WRITTEN REQUEST> Please rewrite the material from the line containing "Where should I click to: Click Rep." through the line containing "will (x=1045, y=297).", requests included, and reduce every coordinate in the answers by 5.

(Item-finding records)
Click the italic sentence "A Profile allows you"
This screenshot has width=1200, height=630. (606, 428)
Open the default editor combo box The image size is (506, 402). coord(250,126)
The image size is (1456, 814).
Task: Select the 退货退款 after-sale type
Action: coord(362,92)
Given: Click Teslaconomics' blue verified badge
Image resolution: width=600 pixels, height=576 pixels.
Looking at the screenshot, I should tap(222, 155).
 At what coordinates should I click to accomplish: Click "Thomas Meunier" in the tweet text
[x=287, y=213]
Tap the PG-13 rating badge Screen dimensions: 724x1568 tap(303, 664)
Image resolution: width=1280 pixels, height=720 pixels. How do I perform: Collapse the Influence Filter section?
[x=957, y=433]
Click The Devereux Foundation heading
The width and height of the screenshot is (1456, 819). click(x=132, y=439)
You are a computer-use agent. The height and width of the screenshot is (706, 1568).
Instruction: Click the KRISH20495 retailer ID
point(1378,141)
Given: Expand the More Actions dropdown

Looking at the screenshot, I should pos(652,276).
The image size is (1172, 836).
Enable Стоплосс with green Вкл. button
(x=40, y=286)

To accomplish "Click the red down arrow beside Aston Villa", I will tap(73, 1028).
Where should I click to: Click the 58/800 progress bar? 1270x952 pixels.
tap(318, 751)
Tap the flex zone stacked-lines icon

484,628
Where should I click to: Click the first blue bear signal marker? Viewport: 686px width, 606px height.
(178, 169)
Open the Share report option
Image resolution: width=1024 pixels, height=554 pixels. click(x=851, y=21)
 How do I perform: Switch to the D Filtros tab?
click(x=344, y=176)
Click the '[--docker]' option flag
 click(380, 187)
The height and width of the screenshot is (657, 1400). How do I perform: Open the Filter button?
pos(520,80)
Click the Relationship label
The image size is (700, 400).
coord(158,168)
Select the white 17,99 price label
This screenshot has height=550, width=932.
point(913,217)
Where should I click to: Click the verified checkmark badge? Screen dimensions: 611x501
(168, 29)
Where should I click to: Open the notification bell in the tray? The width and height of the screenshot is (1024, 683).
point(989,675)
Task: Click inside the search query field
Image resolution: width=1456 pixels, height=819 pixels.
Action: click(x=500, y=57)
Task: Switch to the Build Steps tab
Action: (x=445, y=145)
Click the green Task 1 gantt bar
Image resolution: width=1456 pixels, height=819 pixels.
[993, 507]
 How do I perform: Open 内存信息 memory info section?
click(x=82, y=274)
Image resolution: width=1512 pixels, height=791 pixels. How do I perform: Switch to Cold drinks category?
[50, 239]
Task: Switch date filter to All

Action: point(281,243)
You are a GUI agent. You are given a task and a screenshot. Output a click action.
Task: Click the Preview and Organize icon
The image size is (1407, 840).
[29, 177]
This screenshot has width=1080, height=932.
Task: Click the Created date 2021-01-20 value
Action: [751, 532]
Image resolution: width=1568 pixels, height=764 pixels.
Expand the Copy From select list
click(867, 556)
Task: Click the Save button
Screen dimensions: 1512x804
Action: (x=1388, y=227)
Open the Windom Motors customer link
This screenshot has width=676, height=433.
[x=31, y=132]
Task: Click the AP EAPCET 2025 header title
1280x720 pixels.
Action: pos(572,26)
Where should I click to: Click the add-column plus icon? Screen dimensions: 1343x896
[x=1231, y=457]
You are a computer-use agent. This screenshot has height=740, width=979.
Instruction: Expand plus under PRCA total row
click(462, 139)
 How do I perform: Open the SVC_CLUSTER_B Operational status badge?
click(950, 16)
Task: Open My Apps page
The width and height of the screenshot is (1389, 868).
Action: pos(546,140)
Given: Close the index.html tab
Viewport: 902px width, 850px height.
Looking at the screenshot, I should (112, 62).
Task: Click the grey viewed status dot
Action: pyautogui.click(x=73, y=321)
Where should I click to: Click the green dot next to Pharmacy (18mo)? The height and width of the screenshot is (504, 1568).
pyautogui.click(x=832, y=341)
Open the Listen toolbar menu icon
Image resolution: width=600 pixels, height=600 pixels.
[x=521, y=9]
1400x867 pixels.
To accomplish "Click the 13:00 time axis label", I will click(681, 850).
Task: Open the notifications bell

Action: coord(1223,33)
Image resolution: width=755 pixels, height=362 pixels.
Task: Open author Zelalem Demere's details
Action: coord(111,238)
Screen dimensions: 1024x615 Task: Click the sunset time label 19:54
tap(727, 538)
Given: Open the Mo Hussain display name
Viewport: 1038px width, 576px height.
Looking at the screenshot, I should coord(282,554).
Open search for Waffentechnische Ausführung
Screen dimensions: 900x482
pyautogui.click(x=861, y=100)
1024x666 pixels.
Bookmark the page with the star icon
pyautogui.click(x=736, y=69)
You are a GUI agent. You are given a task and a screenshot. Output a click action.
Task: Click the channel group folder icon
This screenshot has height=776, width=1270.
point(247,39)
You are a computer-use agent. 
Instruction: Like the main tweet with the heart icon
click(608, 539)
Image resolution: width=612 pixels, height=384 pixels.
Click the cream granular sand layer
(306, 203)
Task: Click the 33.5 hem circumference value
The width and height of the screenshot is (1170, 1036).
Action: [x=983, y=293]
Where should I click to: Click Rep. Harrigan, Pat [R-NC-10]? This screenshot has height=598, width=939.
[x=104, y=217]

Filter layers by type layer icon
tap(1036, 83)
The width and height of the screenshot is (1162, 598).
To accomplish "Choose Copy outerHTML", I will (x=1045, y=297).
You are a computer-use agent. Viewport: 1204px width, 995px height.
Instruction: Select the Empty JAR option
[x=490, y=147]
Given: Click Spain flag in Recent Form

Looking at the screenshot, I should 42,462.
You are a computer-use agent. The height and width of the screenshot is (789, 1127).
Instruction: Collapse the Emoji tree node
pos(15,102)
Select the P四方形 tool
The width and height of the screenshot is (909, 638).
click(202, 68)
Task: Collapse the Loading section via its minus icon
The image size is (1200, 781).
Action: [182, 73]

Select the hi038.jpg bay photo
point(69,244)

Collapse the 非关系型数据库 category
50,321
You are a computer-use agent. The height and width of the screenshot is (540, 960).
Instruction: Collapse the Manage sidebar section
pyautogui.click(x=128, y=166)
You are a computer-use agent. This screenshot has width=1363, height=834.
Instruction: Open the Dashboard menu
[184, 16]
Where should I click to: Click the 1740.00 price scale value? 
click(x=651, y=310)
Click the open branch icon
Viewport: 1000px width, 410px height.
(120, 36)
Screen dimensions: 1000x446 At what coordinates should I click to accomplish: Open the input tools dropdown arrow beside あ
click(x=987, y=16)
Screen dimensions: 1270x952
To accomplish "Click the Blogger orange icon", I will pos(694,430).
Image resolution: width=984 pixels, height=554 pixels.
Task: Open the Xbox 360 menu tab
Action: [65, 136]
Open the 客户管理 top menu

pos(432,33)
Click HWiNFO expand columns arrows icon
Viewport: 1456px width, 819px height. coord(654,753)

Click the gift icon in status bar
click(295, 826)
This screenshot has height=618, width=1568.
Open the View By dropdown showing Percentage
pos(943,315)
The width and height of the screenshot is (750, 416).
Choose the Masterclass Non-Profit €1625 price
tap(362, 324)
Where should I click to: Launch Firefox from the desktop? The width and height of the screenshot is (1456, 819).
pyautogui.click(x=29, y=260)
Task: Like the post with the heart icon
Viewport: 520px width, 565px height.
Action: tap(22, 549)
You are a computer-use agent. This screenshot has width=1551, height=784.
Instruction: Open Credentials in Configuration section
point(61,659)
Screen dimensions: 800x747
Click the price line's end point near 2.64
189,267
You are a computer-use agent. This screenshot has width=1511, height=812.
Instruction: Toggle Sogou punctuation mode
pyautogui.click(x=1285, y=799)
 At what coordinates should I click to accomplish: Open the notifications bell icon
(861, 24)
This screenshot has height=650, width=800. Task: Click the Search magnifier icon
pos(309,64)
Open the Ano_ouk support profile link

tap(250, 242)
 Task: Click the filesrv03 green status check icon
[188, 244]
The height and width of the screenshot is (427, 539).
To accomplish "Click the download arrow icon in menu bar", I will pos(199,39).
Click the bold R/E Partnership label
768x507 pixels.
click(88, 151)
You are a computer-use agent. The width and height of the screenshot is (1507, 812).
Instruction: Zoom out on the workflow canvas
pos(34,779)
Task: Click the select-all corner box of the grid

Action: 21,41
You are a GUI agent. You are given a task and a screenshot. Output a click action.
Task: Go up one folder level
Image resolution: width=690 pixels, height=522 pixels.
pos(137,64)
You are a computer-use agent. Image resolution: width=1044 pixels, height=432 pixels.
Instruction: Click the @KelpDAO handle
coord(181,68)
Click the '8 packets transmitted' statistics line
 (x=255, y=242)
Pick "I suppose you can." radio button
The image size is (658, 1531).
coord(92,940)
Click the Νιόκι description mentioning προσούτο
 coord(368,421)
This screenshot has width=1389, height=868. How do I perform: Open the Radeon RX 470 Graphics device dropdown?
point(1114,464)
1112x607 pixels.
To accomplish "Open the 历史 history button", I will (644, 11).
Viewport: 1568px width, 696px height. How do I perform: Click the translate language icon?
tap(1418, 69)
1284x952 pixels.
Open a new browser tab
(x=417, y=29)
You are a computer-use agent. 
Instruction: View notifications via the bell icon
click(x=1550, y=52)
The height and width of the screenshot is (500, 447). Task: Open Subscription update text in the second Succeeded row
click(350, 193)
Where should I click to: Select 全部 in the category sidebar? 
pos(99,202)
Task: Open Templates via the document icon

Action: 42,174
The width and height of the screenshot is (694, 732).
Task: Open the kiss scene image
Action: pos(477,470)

EXPECTED ANSWER>
Where should I click to: Click Rep. Harrigan, Pat [R-NC-10]? This screenshot has height=598, width=939.
[x=99, y=212]

Filter layers by type layer icon
tap(1031, 78)
The width and height of the screenshot is (1162, 598).
To accomplish "Choose Copy outerHTML", I will (x=1040, y=292).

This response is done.